The basic idea was to build a bridge between universities as research institutions and the school as a place of learning and to provide schools with knowledge and skills that can be applied to the critical themes of climate and energy.

Building an educational network: the SchülerUni model

How does it work? Twice a year the Freie Universität Berlin invites classes of students aged 11 to 13 to take part in the week-long programme. The SchülerUni network includes a diverse group of educators, including professors and independent teachers, artists and environmental educators, energy experts, members of environmental groups and local businesses and other students.

These educators design interactive workshops, seminars and lectures to teach students about concrete issues related to sustainability, such as energy use, nutrition, consumption habits and transportation. For example, past activities have included scientific experiments related to renewable energy, art and theatre workshops on resource use and consumption, writing workshops on sustainable transportation, role plays on international climate and biodiversity policy as well as quiz shows, climate breakfasts and a bike-powered film viewing.
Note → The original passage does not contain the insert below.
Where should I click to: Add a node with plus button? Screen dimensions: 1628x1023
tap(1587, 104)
Because the events take place on the university campus, students have access to laboratories, seminar rooms and special locations like the botanic gardens, planetarium and the university’s solar roof. Workshops are interdisciplinary, highlight interactions between different aspects of sustainability and seek to build students’ awareness of ways to interact with and change complex systems. Our fundamental goal is to highlight the complexity of diverse topics in a fun way that actively engages students without placing blame.
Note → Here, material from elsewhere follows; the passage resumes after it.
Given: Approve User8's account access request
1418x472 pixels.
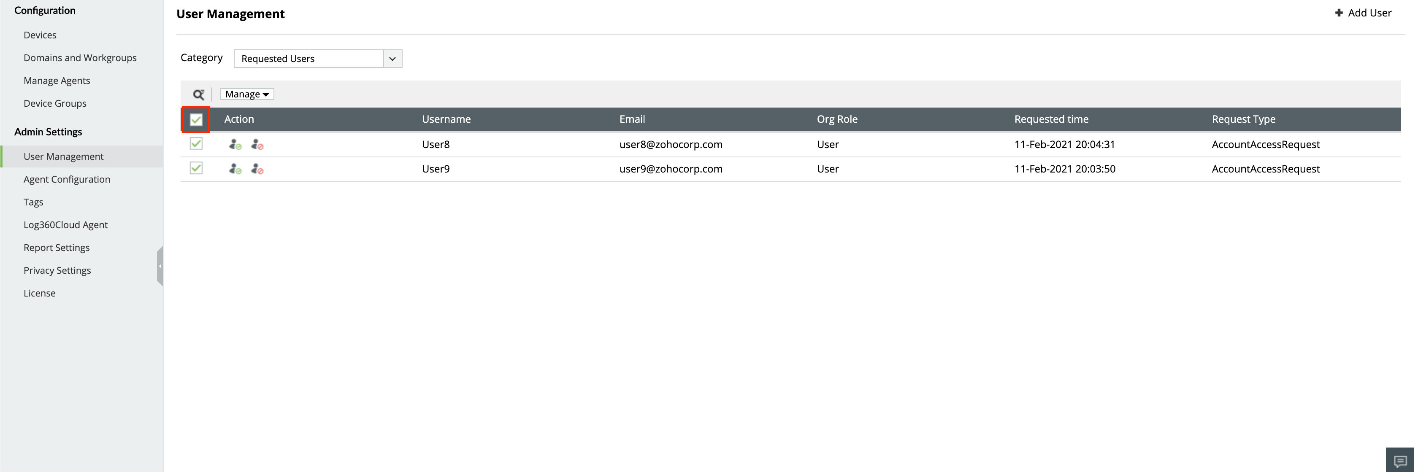Looking at the screenshot, I should tap(235, 145).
Outside of the week-long programme, SchülerUni provides curriculum support for teachers throughout the year. This includes training sessions where teachers get educational materials to help integrate sustainability issues into their lesson plans, learn new teaching methods, meet local actors and are exposed to practical examples from schools and scientific practice. Teachers also get to exchange lessons amongst themselves and build contacts with educators outside the Berlin school system.

Through its diverse methods and activities both during the week-long events and throughout the year, SchülerUni aims to get students excited about topics related to sustainability. We hope to instil a sense of curiosity, empowerment and engagement with the natural and social world and promote the kind of systems and critical thinking necessary to realise a sustainability transition. In addition, we hope to give especially economically disadvantaged students a positive association with the university so that they may consider further studies beyond secondary school.
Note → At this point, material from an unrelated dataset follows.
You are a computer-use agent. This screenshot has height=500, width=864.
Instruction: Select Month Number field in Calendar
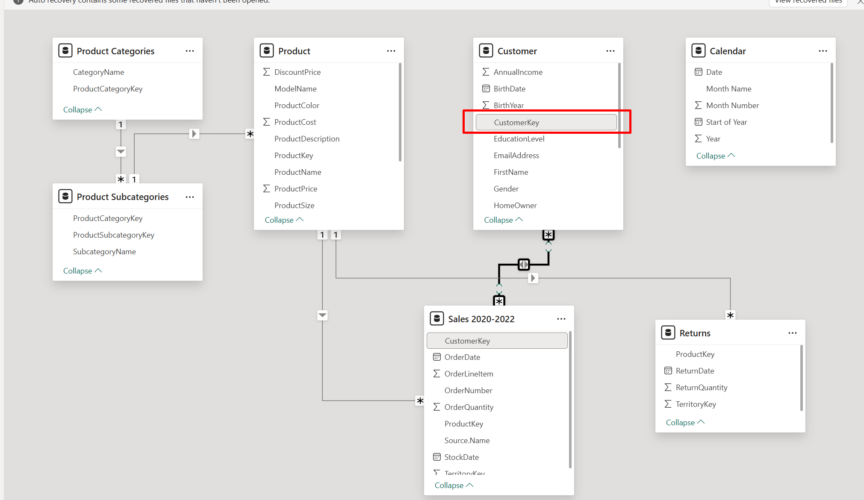[732, 106]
In this way, SchülerUni contributes to education for sustainable development in several ways. It educates the next generation of students to be a part of grand transformation by giving them a deeper subject knowledge of the challenges we face, teaching them to actively solve problems in their own world, and giving them the tools and empowering them to make changes in their own lives, their homes and communities, and in society at large. It also builds and maintains a local network of educators to support the dissemination of teaching methods and constant experimentation. Finally, we promote an engaging, interdisciplinary and fun way to think about sustainability issues.